--- Dataset extract ---

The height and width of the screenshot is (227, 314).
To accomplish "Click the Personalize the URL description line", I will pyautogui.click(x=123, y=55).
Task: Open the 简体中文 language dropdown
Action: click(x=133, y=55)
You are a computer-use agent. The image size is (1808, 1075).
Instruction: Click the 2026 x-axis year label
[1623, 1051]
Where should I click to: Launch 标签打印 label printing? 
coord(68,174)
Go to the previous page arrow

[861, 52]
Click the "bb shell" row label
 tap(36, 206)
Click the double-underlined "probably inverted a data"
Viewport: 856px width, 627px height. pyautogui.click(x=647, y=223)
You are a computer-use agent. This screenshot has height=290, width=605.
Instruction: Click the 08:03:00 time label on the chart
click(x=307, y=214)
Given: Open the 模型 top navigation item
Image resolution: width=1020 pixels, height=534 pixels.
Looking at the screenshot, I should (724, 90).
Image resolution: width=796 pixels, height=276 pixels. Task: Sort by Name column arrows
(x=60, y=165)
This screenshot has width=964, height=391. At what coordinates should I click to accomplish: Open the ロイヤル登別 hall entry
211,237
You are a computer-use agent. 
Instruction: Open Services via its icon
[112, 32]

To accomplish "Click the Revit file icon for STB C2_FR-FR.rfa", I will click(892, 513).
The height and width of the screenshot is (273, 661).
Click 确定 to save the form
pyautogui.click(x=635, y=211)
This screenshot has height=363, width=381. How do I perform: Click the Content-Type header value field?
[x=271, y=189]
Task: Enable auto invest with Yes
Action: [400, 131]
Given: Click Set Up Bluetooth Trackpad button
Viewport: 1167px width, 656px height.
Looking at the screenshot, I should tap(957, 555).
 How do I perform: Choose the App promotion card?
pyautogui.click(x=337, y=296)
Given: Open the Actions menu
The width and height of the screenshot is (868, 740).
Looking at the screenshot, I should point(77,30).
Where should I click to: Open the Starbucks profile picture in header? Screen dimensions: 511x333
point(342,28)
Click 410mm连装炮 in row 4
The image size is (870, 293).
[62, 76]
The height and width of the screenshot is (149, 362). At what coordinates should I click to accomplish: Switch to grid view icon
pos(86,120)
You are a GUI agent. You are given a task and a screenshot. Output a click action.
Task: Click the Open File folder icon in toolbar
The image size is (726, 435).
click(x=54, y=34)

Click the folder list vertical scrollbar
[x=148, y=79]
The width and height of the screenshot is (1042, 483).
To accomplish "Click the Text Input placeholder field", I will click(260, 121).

---

▶ **Task instructions**
Every line of the entries that includes "agent" must be copied into the answer.

▶ **Answer to this exercise**
You are a computer-use agent. The image size is (1808, 1075).
You are a computer-use agent. This screenshot has height=290, width=605.
You are a computer-use agent. 
You are a GUI agent. You are given a task and a screenshot. Output a click action.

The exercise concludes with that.